EXTRACTED RECORDS →
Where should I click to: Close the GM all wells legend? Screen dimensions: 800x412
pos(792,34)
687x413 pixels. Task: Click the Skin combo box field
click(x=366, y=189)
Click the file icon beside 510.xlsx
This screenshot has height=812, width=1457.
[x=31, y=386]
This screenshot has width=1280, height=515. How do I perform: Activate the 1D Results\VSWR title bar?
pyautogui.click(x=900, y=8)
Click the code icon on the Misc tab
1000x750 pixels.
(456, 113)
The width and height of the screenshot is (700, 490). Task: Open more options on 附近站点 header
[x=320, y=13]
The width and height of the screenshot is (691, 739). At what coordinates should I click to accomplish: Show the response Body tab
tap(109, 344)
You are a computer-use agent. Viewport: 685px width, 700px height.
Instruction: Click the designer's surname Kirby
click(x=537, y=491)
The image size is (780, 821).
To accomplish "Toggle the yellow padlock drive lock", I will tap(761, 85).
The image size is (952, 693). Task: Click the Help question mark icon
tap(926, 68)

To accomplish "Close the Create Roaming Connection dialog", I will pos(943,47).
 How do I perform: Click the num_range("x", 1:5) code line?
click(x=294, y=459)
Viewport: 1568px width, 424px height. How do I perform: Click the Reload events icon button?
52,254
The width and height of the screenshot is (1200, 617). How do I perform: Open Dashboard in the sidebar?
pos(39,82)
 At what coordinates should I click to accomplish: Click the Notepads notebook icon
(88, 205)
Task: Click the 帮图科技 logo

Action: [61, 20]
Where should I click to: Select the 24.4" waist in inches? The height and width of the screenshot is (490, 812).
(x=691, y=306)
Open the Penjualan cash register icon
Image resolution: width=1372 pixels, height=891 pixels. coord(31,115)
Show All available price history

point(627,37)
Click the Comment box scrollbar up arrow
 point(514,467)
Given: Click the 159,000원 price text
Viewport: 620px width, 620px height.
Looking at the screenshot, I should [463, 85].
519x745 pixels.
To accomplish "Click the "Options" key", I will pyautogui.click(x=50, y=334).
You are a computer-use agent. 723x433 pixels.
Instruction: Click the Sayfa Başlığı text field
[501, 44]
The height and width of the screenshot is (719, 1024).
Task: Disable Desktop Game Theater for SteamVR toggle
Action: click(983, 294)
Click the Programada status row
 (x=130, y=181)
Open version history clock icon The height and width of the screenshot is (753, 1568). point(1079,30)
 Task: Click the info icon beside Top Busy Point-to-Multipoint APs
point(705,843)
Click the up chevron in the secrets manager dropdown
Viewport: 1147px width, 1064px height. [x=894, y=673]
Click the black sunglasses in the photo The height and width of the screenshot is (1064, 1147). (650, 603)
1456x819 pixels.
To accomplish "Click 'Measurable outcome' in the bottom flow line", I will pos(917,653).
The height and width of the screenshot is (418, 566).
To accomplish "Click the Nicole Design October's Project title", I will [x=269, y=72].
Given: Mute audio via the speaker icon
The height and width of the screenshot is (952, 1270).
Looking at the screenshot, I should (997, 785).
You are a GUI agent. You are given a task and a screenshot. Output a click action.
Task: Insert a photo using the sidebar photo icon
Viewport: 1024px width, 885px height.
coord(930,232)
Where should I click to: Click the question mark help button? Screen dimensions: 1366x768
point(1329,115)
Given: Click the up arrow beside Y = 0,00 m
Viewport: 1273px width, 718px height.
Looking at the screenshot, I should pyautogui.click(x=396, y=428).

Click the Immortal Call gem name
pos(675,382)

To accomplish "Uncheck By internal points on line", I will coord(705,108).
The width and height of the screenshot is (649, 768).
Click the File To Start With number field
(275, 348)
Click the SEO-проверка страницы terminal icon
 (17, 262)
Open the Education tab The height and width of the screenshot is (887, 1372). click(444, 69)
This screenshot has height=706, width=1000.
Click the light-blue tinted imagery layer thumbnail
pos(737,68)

YOUR OBJECTIVE →
Copy out every line above where "computer" is present.

TASK OUTPUT →
You are a computer-use agent. Viewport: 685px width, 700px height.
You are a computer-use agent. 723x433 pixels.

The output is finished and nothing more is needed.